I prepare my own Canadian return and my brother (he lives in the US) prepares my US return. In the past it’s been relatively straight forward and I haven’t had any issues with my US or Canadian tax filings. I should also mention that I’m fully caught up on my FBAR filings.
In early 2020 I received an inheritance from a late relative. The inheritance was a portion of a US investment account that was split between me and my brother. I did report all the income from the 1099-INT, 1099-Div and 1099-B on my Canadian returns (after converting it to Canadian) and my brother reported the amounts on my US tax return.
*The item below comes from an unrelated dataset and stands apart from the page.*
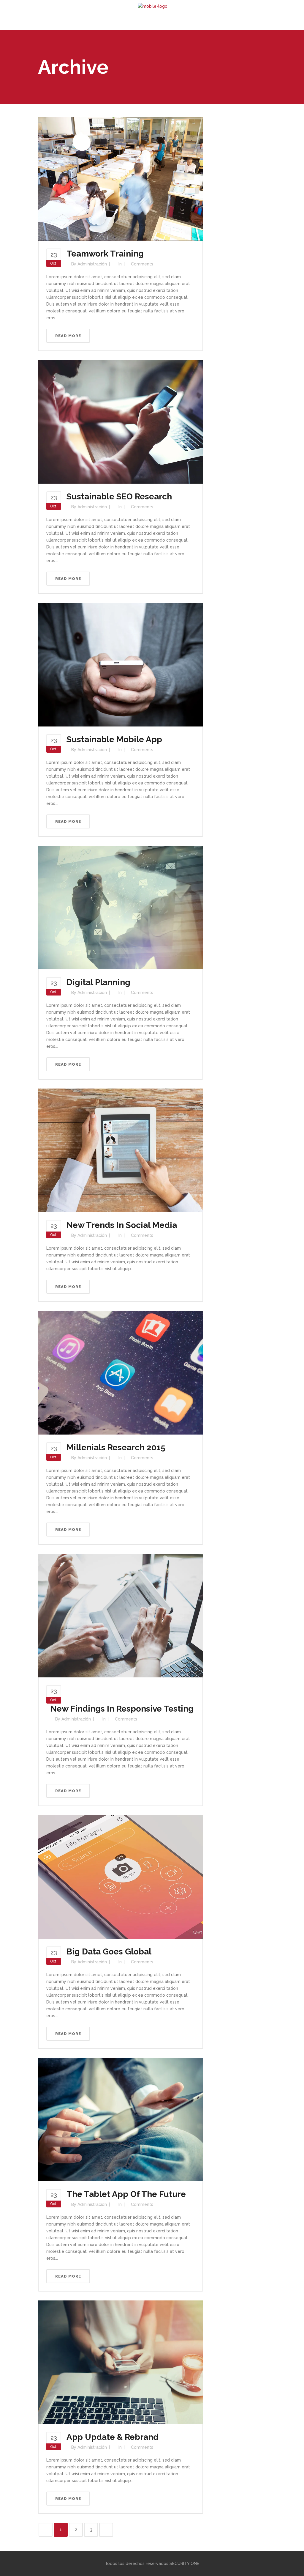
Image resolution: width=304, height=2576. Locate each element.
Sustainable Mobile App (114, 739)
I’m not sure if I did it right but I claimed a foreign tax credit on my Canadian tax return for all the tax my brother calculated.
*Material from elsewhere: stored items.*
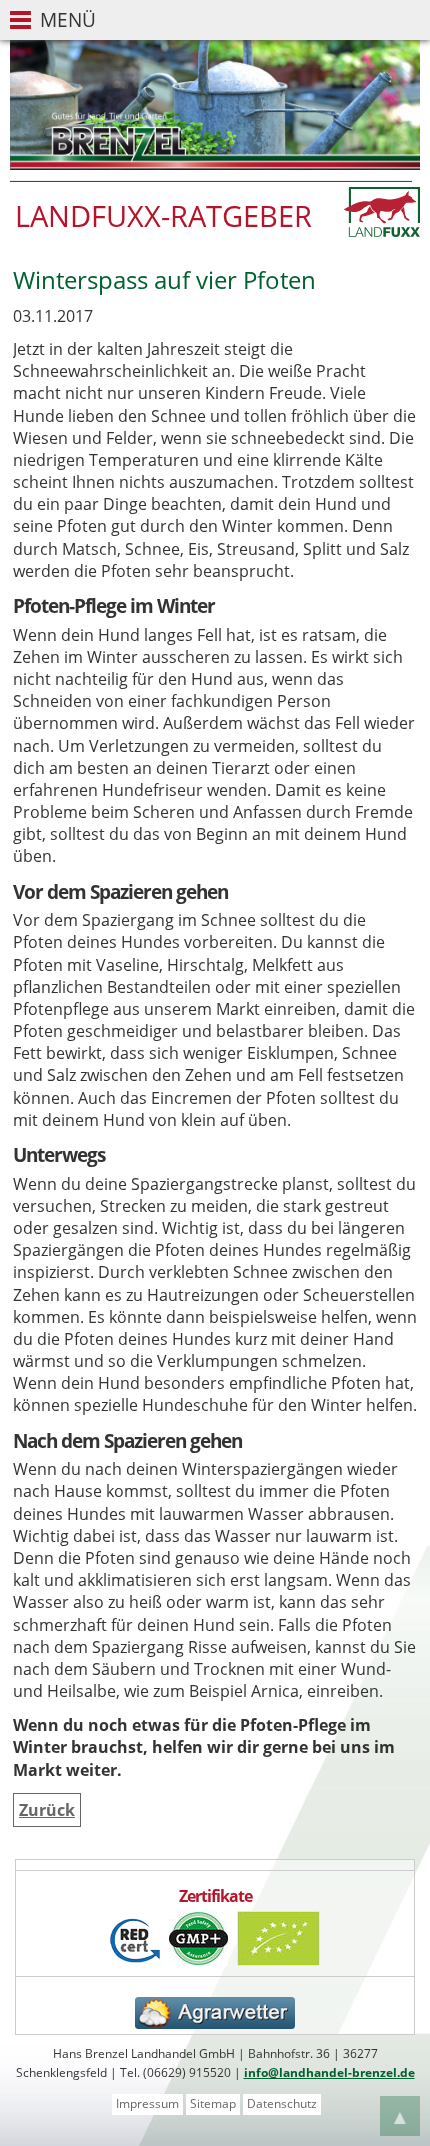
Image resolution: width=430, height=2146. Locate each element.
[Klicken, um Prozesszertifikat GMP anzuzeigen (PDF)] (198, 1960)
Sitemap (213, 2103)
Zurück (47, 1810)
In late 2021 CRA audited my Canadian tax return after I replied to them with information they requested and made a bunch of changes I really don’t understand and I seem to owe a lot more tax. Here are the changes they made:
- They reduced my foreign tax credit by a significant amount
- They didn’t allow me to claim the capital gains distribution I received on my 1099-Div and taxed it like interest
I hesitate just pay CRA in case they are actually wrong in their assessment.
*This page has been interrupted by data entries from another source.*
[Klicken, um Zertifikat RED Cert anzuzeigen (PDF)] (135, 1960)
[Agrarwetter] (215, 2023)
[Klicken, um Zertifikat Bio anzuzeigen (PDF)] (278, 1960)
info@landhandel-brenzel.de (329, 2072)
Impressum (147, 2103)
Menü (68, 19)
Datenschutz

I know you probably can’t fully solve this over email but hoping you can provide some thoughts?
Thanks for your questions. I’ll do my best to provide some insights but I’ll need to review CRA’s original letter and subsequent notice of reassessment to fully understand what they did.
So, it sounds like CRA sent you either a pre-assessment or post-assessment review. This is not necessarily an audit, but rather just a review of calculation on your tax returns for specific information.
The review was likely with respect to your foreign tax credit claim. They tend to send lots of these out. Considering they made changes, your foreign tax credit calculation was likely wrong. Also, I think I know what happened to the capital gains distribution:
The following is all very technical but hopefully this helps a little:
You don’t necessarily get a foreign tax credit for tax paid in the US on all sources of income. For example: US dividends will be a maximum of 15%, capital gains on public investments will only be taxable in Canada (in most cases), interest will only be taxable in Canada and capital gains distributions will be fully taxable in Canada without preferential capital gains treatment (taxed at 100%).
What likely happened was that your brother didn’t properly calculate foreign tax credits on the US 1040 return. He would have needed to use form 1116 to properly claim a re-source foreign tax credit on any tax on capital gains, interest and any tax on dividends over 15%
If that was the case and you claimed a foreign tax credit for all the US taxes you paid your foreign tax credit is likely over stated.
Not only that, but the capital gain distribution should have been fully taxable in Canada and not treated like a “capital gain”.
I can imagine that the information laid out above will likely be quite difficult to understand. Let’s arrange for a consult to work through this in more detail.
Also, you didn’t mentioned T1135 filings in your original email. In most cases I advise clients to move their US investments up to Canada to reduce cost and complexity and potential save on tax.